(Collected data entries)
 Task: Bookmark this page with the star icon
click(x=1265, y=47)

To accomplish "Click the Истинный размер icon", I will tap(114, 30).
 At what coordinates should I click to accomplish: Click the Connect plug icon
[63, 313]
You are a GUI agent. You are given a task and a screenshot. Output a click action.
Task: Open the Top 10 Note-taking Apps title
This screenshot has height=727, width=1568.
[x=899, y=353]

==

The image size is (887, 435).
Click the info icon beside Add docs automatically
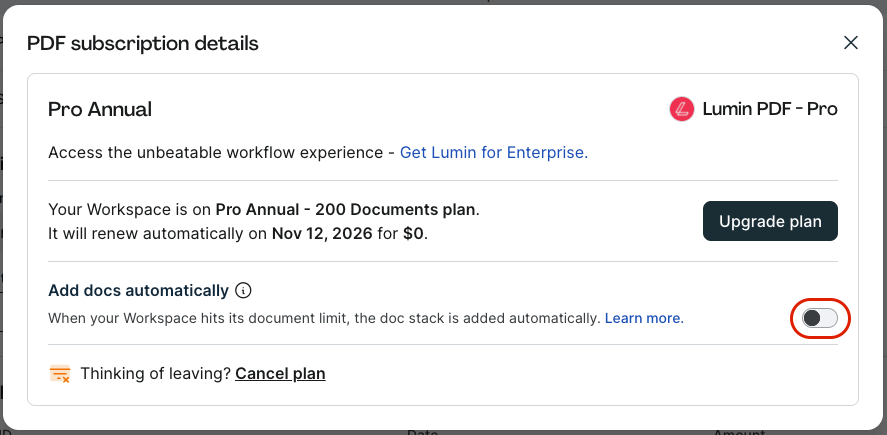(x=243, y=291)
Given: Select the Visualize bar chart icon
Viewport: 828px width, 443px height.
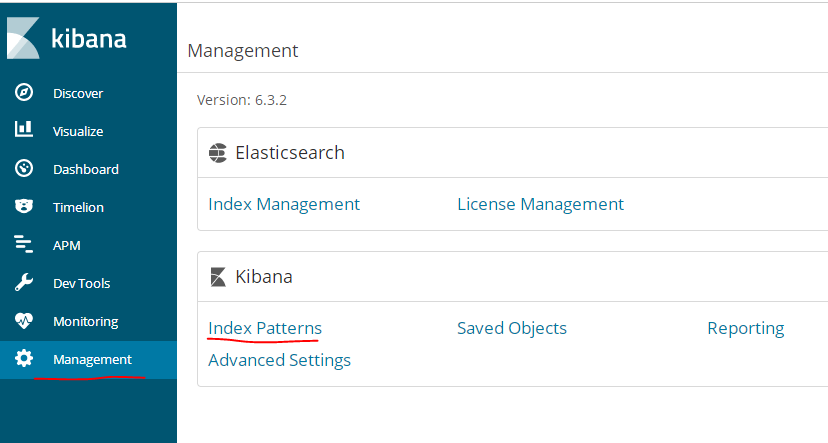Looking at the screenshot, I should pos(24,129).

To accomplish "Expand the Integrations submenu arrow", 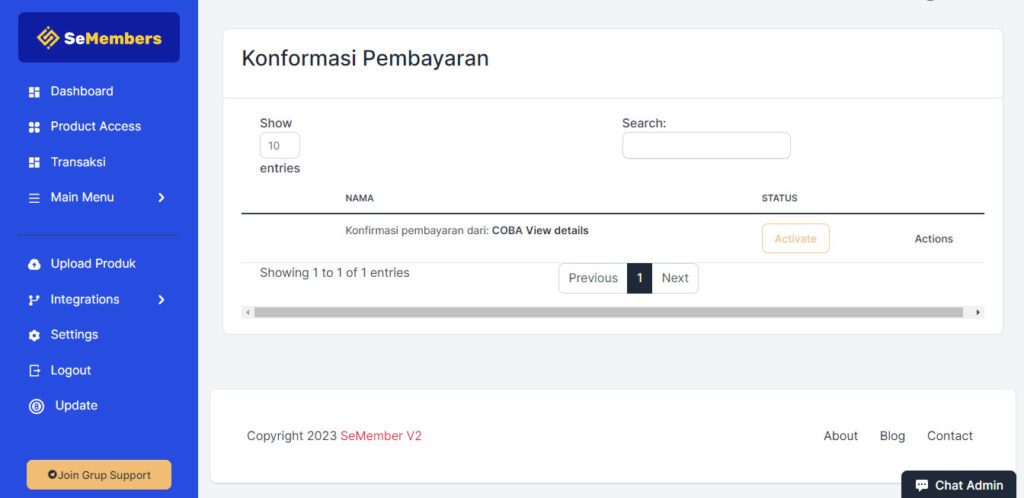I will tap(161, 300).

> **Problem details**
Look through the entries above and quote exactly the lines from the line with "Task: Bookmark this page with the star icon" to the line with "You are a GUI", counting both of those lines.

> **Solution to this task**
 Task: Bookmark this page with the star icon
click(x=1265, y=47)

To accomplish "Click the Истинный размер icon", I will tap(114, 30).
 At what coordinates should I click to accomplish: Click the Connect plug icon
[63, 313]
You are a GUI agent. You are given a task and a screenshot. Output a click action.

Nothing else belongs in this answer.